Tuesday, February 16, 2010

Some thoughts about tanking

I love to tank. I really do. The thing is, that I see the 5 man group in an instance as a team in which everyone plays their own position. Like in an ice-hockey team.

The Tank
For me the tank is the goal keeper. He's the one who states that the 'Buck Stops Here', taking care of the rest of the team and securing that they can do their job properly and as easily as possible. Tanking is simple and easy in principle, requiring only some sense of spatial awareness on top of good sense on the skills in her/his disposal. The gear is a nice addition and brings more survivability to the mix, but it's not the thing that makes a tank, really. It just makes the job easier by far.

The part of the DPS is actually the hardest, when you think of it. The DPS are the rest of the field players, the front line assault team creating the damage to down the mob or boss. What makes the job of the DPS hard is the fact that the threat the tank is generating has a limit, while the limit of the damage DPS is generating is much higher. The most of the problems in tank losing aggro isn't from her/him being a slacker, but the DPS being too eager to shine in the damage meters. The thin line between 90% aggro and aggro break should be the DPS's concern, not necessarily the tanks, because the tank can do only so much to remedy that. Instead of staring at the damage meter, the DPS should stare their threat meter. And keep themselves out of trouble by not stealing the aggro from the tank. In a good ice-hockey game the players make sure that the goalie has as little to do as possible: the same should apply to the tanking and dps. The DPS should take care that the Tank has as little extra to do as possible to ensure smooth run.

The Healer
Actually,  the healer is not playing in the hockey field at all, but is at the back, handing out the drinks and keeping the tank up and the DPS doing their part. The gentle rub from the healer to the dps should be enough to keep the game rolling, not the stitching or rubbing the sores of the over aggressive player. Healer is the most important piece of the puzzle, even though her/his contribution is the least easy to measure.

So why do I love tanking?

It's staying on top of the game, doing your best to keep the encounters rolling smoothly and doing your best without a measurable meter to track you down. DPS is fun and furious competition in reaching as high as possible in the damage meter: the competition and measurable success makes it so much fun in it's own right. When the DPS takes their aggro generation seriously, even a less well geared tank can do their work in a heated situation. As long as the aggro doesn't go wild and the tank can concentrate on keeping the mob/boss on her/himself, the game flows smoothly.

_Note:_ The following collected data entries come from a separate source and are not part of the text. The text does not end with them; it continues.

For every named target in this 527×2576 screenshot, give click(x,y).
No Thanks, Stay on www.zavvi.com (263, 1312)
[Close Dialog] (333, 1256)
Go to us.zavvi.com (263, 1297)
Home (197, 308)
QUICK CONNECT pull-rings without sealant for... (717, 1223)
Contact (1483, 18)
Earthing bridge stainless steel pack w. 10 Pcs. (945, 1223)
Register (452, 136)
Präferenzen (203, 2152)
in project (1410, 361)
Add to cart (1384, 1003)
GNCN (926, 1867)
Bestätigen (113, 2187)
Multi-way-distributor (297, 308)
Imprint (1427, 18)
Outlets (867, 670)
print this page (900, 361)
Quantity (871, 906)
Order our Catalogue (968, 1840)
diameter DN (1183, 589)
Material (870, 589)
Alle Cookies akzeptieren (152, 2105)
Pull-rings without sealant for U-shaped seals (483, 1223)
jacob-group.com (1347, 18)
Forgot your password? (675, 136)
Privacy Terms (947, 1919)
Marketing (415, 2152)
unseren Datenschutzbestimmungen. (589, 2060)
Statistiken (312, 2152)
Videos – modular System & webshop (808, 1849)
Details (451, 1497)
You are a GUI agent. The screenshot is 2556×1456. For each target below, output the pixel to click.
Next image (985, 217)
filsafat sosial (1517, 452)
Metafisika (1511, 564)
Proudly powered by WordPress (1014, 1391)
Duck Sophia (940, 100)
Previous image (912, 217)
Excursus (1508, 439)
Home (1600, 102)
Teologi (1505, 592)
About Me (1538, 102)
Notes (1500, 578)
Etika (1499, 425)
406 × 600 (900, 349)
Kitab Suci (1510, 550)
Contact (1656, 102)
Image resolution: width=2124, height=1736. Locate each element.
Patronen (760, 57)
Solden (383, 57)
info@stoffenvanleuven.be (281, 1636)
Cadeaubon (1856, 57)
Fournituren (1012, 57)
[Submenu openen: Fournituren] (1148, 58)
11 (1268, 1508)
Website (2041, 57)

As a tank you are your own critic, you are the only one who can really tell how to improve and how to do the thing you do so well even better the next time. It's not about perfecting the rotation, or about perfecting the button sequence. I love the fact that I can analyse my performance on my own, find my own lacking skills and find remedies for them.

The worst part in the current speed running of the heroics (when you have gotten that far in the game) is the fact that you really cannot learn anything from the runs. The DPS is acting like a ice-hockey team's primadonna, doing everything on their own, without worrying about the rest of the team and complaining about the performance of the rest of the team when they encounter problems. The healers are yawning through the instances until the fore mentioned primadonna strikes an odd chord and gets almost killed. And there are only so many 5 man instance bosses who can cause problems to a decent geared tank anymore, as long as the healer can take it without falling asleep.

I believe the instances would run even smoother and provide more fun, if people would just remember their spot and follow the cue of the tank. It really doesn't hurt to be polite and play as good as you can in any group you may encounter.

It really pays later on. One way or another.